Ma-aram in the village trace their consanguineal affinity to a deceased ma-aram in their lineage who possessed busalian powers, or a combination of two or three skills from either side of the family line. It is from the busalian ancestors that the ma-aram of Mariit and neighboring towns and barrios inherited their skill and “calling.” Some ma-aram also mentioned other ma-aram feats like having tigadlum (rendering oneself invisible) powers or tigalpu (ability to pass through a solid wall) but these are from ma-aram of other family lines from other villages and places. Asked why the ma-aram of today no longer possess the supernatural skills of their progenitors (busalian, dalagangan, and dalongdongan), some ma-aram say that these powers must have been taken away because either those gifted earlier abused them or perhaps they were taken away to prevent the abuse of the skills.

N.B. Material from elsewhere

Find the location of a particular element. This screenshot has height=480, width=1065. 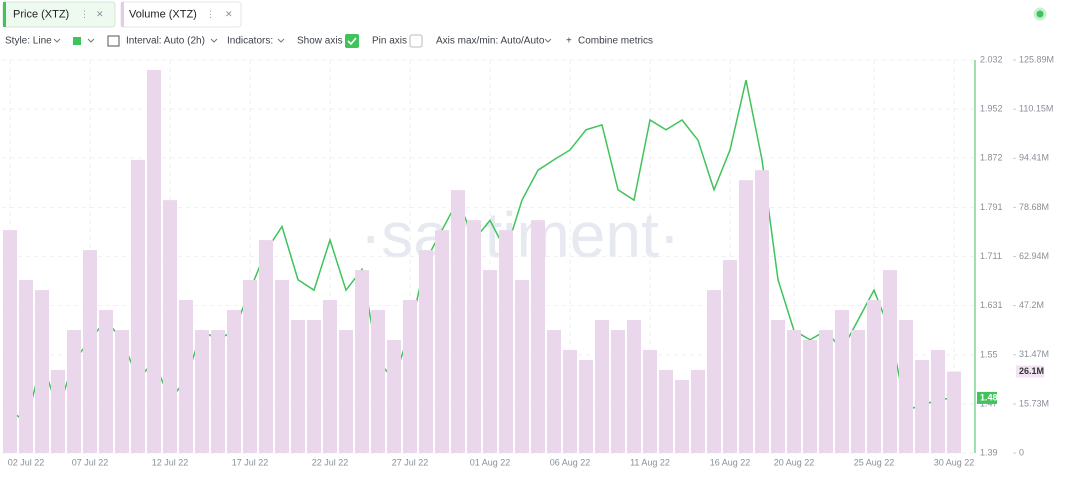

show-axis-label: Show axis is located at coordinates (320, 42).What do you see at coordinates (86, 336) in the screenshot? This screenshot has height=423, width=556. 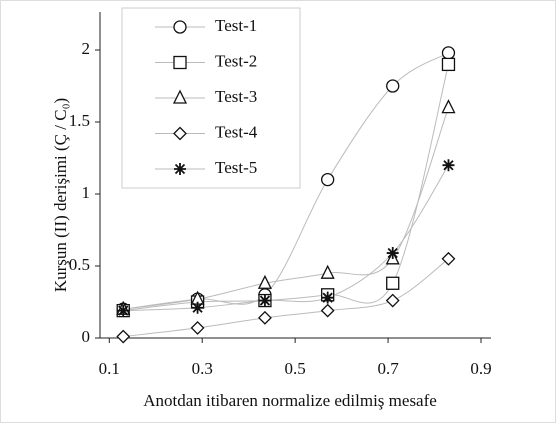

The kapapu-an who are in the “other world,” whether they are ma-aram or not, have always communicated their desires to the living kin to follow certain obligatory rites, like those held in connection with life-cycle, farming, house-building, death rites, and “callings” to become a ma-aram. Since most deceased people are old, they are conservative and would want tradition in a genealogical line to be followed.